Eight years ago, he spent the festive season wining and dining with colleagues in Harare. This year, he will spend his time tilling his family's plot as it provides an additional source of food and income.

But by far the worst is knowing that the magic of Christmas has forever been destroyed for his children.

"My kids know that they have to forego new clothes and other goods they used to enjoy about eight years ago when things were normal," he says sadly.

Next to Rombera, Cecilia Mafu, a municipal police officer with the Harare City Council, is in slightly better spirits despite her country's fraught circumstances.

She sarcastically suggests that the authorities should have postponed Christmas.

Mafu, who earns 20- million a month, is queueing for money for last-minute shopping. She says that while she cannot afford to shop at department stores , she intends going to Mbare Musika Market , which sells second-hand clothing mostly from Mozambique and the Democratic Republic of Congo , to buy jeans for her three boys.

Mafu is still scratching her head as to where to get food for her Christmas dinner.

"God knows where I will get the basics, but I hope to get some economy beef from a back-yard butcher in our township," she says.

With chicken costing up to Z10-million a bird, Mafu is not expecting to lay on a feast, just enough to provide her family with a square meal of sadza, meat and green vegetables.

While Mafu is talking, a smartly dressed passer-by loudly decries the misrule that has destroyed the joy of Christmas.

"What we need," she intones, " is political change. Now we are being made to forego Christmas because of politics."

Two kilometres from the bank queue, Gabriel Shoko is jostling with about
1000 others as he tries to find a way into TM Supermarket .

"I heard there was bread and joined the queue," says the 25-year old accountant with a merchant bank. "I might be able to bag a few items for Christmas.

"We are now like hunters and gatherers."

Usually Shoko hosts a party on New Year's Eve, but 2008 will be ushering in more than the new year for the accountant.

"I think I will work at my small plot planting trees for firewood for resale in Harare. Remember there is no electricity in most townships."

Another person who has had to change her plans is Ntombizodwa Sibanda, a financial services manager . She has shelved plans to visit her family in Bulawayo because of the water shortages crippling the city.

"I could not imagine spending the whole festive season in Bulawayo without bathing," says Sibanda. "I am stuck in the capital.
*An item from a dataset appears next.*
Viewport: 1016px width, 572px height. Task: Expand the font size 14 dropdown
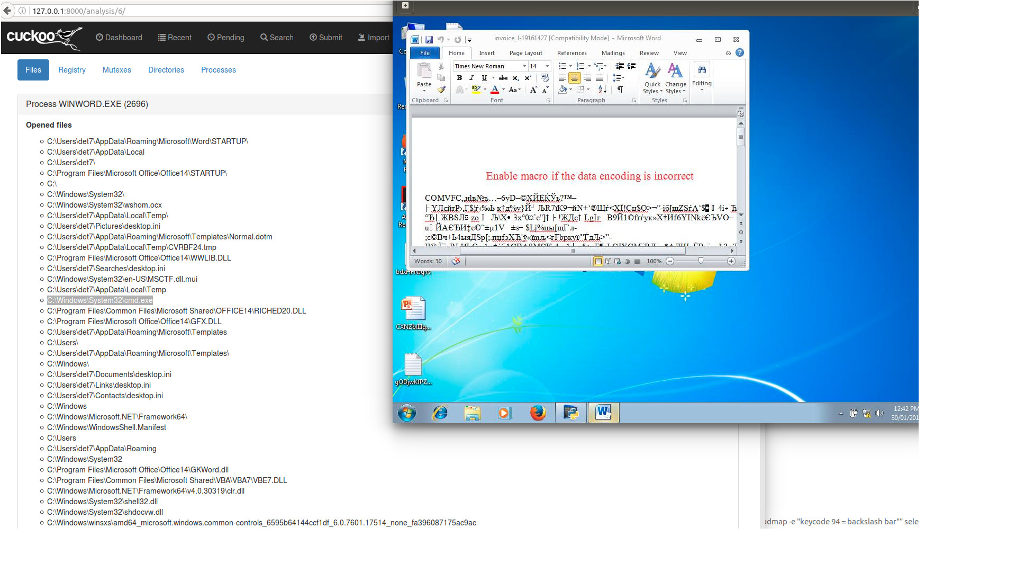tap(547, 66)
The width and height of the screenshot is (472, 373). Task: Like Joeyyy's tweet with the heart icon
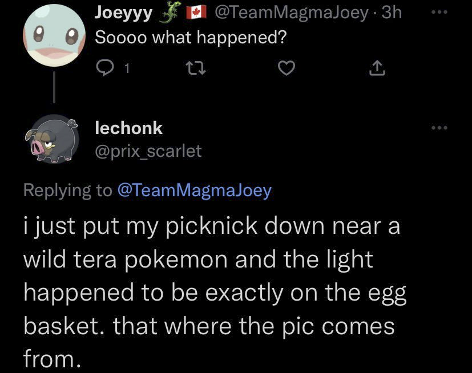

At least there is water here."

Water. And lights.

For the ever-prepared Sibanda has also stocked up on enough candles to avoid having to spend Christmas in the dark. Electricity is out for about 20 hours every day in the cities due to Zimbabwe's inability to afford to buy all the electricity it needs .

"The fridge was long switched off, so I don't have to worry about that," says Sibanda. " I have enough candles and dried food to keep me going for a week."